I get this now - more than I did before. These are three groups of single issue short stories. Thus, "Calliope" was originally published as no 17 of Neil Gaiman's monthly comic book, The Sandman, but also as the first of four issues sub-titled Dream Country, and so on. These four stories were collected under their collective title as what became Volume 3 of a series of Sandman graphic books as opposed to monthly periodicals. Thus, the title Dream Country had pre-existed the volume of that title.

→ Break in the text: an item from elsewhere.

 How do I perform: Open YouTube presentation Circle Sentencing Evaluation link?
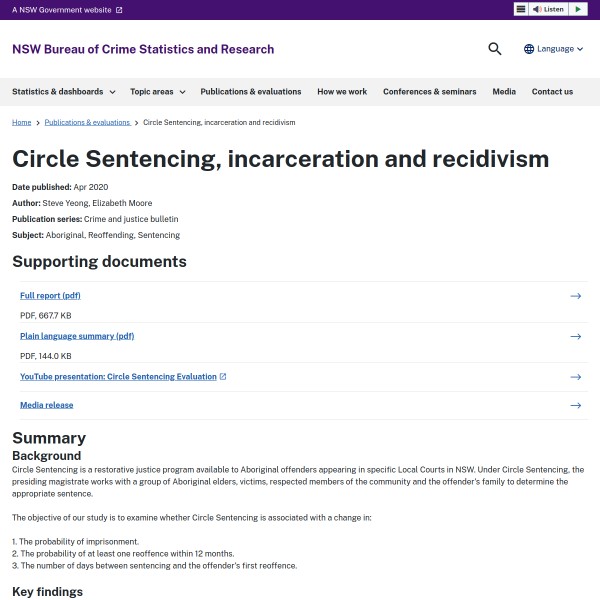coord(118,377)
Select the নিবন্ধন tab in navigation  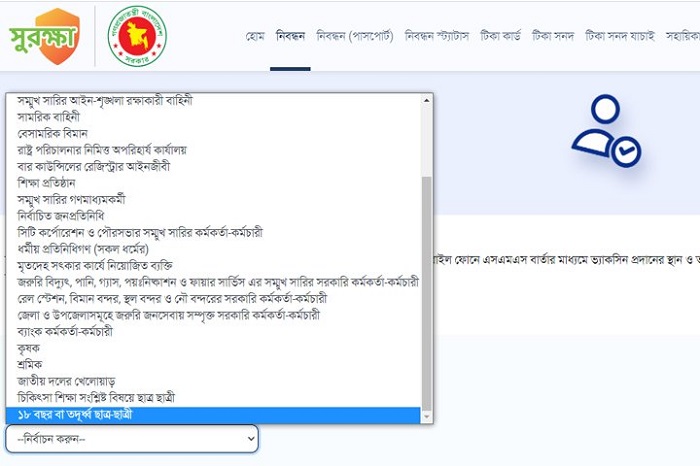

Distant Mirrors and Convergence could each likewise have been collected as a single volume of the same title but instead these seven stories were incorporated into Volume 6, Fables And Reflections, together with a Sandman Special and a shorter story from an anthology, thus making Volume 6 considerably more voluminous than Volume 3.
Of the Dream Country stories, two feature the word "Dream" in their titles and the fourth discloses that:
"...mythologies take longer to die than people believe. They linger on in a kind of dream country that affects all [human beings]." - Neil Gaiman, Dream Country (New York, 1995), p. 109.

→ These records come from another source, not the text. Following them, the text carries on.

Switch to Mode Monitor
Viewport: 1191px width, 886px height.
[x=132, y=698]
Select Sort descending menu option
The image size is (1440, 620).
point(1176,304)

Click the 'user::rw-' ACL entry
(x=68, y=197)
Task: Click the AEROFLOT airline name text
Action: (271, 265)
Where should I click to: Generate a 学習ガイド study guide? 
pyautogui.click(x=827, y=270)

The Distant Mirrors stories are overtly connected by their titles and, when read, by the kind of historical figures on which they focus. Set in the past, they are relevant to the present, hence their collective title. Another Sandman story about a ruler is "The Golden Boy" in Volume 8, Worlds' End, but its US President is fictitional, not historical.
In the Convergence sequence, characters come together to tell stories although in very different settings. The second and third of the stories reveal that Morpheus has a new girl friend in the Dreaming and thus prepare the reader for the beginning of Volume 7, Brief Lives.